I downloaded the pre-trained weights for ZF_UNET_224, the 2nd place winners’ approach to this problem. My image masks contain 5 objects so I popped the final layer and instead of having this:
activation_45 (Activation) (None, 224, 224, 32) 0 batch_normalization_44[0][0]
spatial_dropout2d_2 (SpatialDro (None, 224, 224, 32) 0 activation_45[0][0]
conv2d_46 (Conv2D) (None, 224, 224, 1) 33 spatial_dropout2d_2[0][0]
I have this now:
activation_45 (Activation) (None, 224, 224, 32) 0 batch_normalization_44[0][0]
spatial_dropout2d_2 (SpatialDro (None, 224, 224, 32) 0 activation_45[0][0]
predictions (Conv2D) (None, 224, 224, 5) 10 conv2d_46[0][0]
I’m trying to follow the exact steps from the Keras tutorial but when I do
my_model.fit_generator( train_generator, steps_per_epoch= 4, epochs=10, validation_data=validation_generator )
I get an error message saying
Output of generator should be a tuple (x, y, sample_weight) or (x, y). Found: [[[[1. 1. 1. ] [1. 1. 1. ] [1. 1. 1. ] … [1. 1. 1. ] [1. 1. 1. ] [1. 1. 1. ]]

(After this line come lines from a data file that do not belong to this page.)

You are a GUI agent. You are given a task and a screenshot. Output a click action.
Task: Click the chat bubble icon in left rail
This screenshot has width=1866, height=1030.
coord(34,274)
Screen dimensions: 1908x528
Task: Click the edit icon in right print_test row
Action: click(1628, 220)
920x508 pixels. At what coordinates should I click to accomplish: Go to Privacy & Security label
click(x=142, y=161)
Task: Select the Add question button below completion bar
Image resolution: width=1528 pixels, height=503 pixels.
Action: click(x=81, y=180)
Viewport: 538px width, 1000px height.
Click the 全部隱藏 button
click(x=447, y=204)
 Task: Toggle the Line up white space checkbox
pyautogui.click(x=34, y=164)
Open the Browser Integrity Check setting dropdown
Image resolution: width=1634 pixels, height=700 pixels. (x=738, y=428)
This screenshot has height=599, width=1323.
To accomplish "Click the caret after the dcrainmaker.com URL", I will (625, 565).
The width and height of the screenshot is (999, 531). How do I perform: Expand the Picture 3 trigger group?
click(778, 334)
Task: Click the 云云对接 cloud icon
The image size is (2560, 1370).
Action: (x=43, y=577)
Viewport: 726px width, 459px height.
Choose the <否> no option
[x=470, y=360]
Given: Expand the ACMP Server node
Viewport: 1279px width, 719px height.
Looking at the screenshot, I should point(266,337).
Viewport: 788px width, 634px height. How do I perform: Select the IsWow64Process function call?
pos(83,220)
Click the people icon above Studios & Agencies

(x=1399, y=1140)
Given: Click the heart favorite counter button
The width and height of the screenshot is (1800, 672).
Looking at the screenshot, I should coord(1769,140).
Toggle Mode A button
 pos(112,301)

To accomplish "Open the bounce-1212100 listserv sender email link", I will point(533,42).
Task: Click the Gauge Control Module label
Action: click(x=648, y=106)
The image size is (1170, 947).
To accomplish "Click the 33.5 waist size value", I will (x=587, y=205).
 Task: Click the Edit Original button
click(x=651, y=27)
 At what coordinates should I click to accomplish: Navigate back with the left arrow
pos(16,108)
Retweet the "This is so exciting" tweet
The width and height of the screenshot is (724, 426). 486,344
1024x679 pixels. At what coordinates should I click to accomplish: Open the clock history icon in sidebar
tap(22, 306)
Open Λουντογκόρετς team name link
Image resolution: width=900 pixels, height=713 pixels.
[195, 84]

I think what I want is probabilities for each of the pixels in my 224X224 image, so that I can use those to generate masks on the original image but I’m not sure how to go about getting that.
I have 24 8 band input images and their masks which label 5 objects. I want to train this U-Net on these images and place masks on some test images and evaluate them for IoU or weighted log loss. Any help?
Update:
I'm using the same generator as in the Keras tutorial:
batch_size = 4
# this is the augmentation configuration we will use for training
train_datagen = ImageDataGenerator(
rescale=1./255,
shear_range=0.2,
zoom_range=0.2,
horizontal_flip=True)
# this is the augmentation configuration we will use for testing:
# only rescaling
test_datagen = ImageDataGenerator(
rescale=1./255,
shear_range=0.2,
zoom_range=0.2,
horizontal_flip=True)
# this is a generator that will read pictures found in
# subfolers of 'data/train', and indefinitely generate
# batches of augmented image data train_generator =
train_datagen.flow_from_directory(
'data/train', # this is the target directory
target_size=(224, 224), # all images will be resized
batch_size=batch_size,
color_mode='rgb',
class_mode=None) # since we use binary_crossentropy loss, we need binary labels
# this is a similar generator, for validation data
validation_generator = test_datagen.flow_from_directory(
'data/valid',
target_size=(224, 224),
batch_size=batch_size,
color_mode = 'rgb',
class_mode=None)
One more thing: my training images have 8 bands but the architecture only accepts 3 bands. I think the generator only leaves 1 band at the end. Not sure how to solve this problem either.